Reproduce the listing below precisely, leaving every line intact.

• **SOURCE RECORDS**
+===+

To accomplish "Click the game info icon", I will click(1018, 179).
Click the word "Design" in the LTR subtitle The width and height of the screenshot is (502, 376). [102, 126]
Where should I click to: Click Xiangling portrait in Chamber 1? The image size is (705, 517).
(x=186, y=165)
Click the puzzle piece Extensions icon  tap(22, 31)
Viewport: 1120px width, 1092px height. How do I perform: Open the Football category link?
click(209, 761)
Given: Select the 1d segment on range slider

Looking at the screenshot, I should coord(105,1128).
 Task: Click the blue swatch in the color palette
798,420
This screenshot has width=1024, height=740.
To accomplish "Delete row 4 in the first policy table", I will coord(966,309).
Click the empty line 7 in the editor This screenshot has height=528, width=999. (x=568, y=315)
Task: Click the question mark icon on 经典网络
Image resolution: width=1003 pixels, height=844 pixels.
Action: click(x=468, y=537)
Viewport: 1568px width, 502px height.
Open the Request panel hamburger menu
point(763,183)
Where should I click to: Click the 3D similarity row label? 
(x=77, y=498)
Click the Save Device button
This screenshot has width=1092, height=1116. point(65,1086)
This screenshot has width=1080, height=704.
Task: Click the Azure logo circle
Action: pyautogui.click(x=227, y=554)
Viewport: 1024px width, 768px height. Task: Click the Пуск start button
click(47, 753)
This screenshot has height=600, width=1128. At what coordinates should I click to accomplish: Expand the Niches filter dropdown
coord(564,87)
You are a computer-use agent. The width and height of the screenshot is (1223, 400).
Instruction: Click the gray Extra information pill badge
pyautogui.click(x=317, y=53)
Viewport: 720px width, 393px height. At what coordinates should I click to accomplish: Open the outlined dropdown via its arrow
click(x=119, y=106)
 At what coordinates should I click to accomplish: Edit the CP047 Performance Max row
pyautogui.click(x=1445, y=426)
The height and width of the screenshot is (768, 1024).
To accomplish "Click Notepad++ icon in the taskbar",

+===+

• **RESULT**
To accomplish "Click the game info icon", I will click(1018, 179).
Click the word "Design" in the LTR subtitle The width and height of the screenshot is (502, 376). [102, 126]
Where should I click to: Click Xiangling portrait in Chamber 1? The image size is (705, 517).
(x=186, y=165)
Click the puzzle piece Extensions icon  tap(22, 31)
Viewport: 1120px width, 1092px height. How do I perform: Open the Football category link?
click(209, 761)
Given: Select the 1d segment on range slider

Looking at the screenshot, I should coord(105,1128).
 Task: Click the blue swatch in the color palette
798,420
This screenshot has width=1024, height=740.
To accomplish "Delete row 4 in the first policy table", I will coord(966,309).
Click the empty line 7 in the editor This screenshot has height=528, width=999. (x=568, y=315)
Task: Click the question mark icon on 经典网络
Image resolution: width=1003 pixels, height=844 pixels.
Action: click(x=468, y=537)
Viewport: 1568px width, 502px height.
Open the Request panel hamburger menu
point(763,183)
Where should I click to: Click the 3D similarity row label? 
(x=77, y=498)
Click the Save Device button
This screenshot has width=1092, height=1116. point(65,1086)
This screenshot has width=1080, height=704.
Task: Click the Azure logo circle
Action: pyautogui.click(x=227, y=554)
Viewport: 1024px width, 768px height. Task: Click the Пуск start button
click(47, 753)
This screenshot has height=600, width=1128. At what coordinates should I click to accomplish: Expand the Niches filter dropdown
coord(564,87)
You are a computer-use agent. The width and height of the screenshot is (1223, 400).
Instruction: Click the gray Extra information pill badge
pyautogui.click(x=317, y=53)
Viewport: 720px width, 393px height. At what coordinates should I click to accomplish: Open the outlined dropdown via its arrow
click(x=119, y=106)
 At what coordinates should I click to accomplish: Edit the CP047 Performance Max row
pyautogui.click(x=1445, y=426)
The height and width of the screenshot is (768, 1024).
To accomplish "Click Notepad++ icon in the taskbar",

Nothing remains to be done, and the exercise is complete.